Exercise instructions: Return the run of lines below that opens with the line containing "Where should I click to: Select Create" and closes with the line containing "You are a computer-use agent. The width", keeping each one exact.

Segment Start: Exercise input

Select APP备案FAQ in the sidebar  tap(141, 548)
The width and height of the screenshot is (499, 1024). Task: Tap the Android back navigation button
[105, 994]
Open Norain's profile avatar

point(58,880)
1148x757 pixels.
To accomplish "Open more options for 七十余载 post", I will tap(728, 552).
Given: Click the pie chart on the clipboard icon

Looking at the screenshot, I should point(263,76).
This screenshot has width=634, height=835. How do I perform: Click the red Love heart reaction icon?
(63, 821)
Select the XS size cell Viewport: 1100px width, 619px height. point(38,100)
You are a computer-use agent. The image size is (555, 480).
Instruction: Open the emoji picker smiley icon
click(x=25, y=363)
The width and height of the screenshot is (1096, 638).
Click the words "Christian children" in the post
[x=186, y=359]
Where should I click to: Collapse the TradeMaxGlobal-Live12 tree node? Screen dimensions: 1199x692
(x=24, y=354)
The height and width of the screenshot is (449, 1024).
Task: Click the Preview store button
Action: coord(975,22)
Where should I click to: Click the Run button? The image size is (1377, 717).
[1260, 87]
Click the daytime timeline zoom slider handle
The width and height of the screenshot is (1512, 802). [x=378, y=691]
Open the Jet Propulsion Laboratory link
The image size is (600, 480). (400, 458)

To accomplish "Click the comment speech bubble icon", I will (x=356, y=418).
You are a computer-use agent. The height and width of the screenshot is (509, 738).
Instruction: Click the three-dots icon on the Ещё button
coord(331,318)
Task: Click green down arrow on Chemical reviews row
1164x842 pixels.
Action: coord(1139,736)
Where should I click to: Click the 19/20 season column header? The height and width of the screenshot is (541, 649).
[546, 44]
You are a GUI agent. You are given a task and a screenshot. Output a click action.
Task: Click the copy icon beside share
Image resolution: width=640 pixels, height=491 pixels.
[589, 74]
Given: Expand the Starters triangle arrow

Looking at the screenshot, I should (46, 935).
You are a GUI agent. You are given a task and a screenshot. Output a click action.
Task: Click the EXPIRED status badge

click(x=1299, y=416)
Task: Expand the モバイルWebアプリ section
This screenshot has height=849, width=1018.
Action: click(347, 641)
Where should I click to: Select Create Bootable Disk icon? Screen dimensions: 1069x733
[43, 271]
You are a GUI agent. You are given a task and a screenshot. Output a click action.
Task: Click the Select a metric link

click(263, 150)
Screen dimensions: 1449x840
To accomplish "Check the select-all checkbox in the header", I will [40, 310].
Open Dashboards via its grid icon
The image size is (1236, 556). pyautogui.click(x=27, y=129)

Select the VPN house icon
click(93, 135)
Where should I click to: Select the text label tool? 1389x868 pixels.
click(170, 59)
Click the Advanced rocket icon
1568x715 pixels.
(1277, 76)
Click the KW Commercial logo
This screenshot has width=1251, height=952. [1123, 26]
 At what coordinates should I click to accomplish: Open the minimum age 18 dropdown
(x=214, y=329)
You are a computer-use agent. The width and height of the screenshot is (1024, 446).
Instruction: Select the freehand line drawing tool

Segment End: Exercise input

Result:
Where should I click to: Select Create Bootable Disk icon? Screen dimensions: 1069x733
[43, 271]
You are a GUI agent. You are given a task and a screenshot. Output a click action.
Task: Click the Select a metric link

click(263, 150)
Screen dimensions: 1449x840
To accomplish "Check the select-all checkbox in the header", I will [40, 310].
Open Dashboards via its grid icon
The image size is (1236, 556). pyautogui.click(x=27, y=129)

Select the VPN house icon
click(93, 135)
Where should I click to: Select the text label tool? 1389x868 pixels.
click(170, 59)
Click the Advanced rocket icon
1568x715 pixels.
(1277, 76)
Click the KW Commercial logo
This screenshot has width=1251, height=952. [1123, 26]
 At what coordinates should I click to accomplish: Open the minimum age 18 dropdown
(x=214, y=329)
You are a computer-use agent. The width and height of the screenshot is (1024, 446).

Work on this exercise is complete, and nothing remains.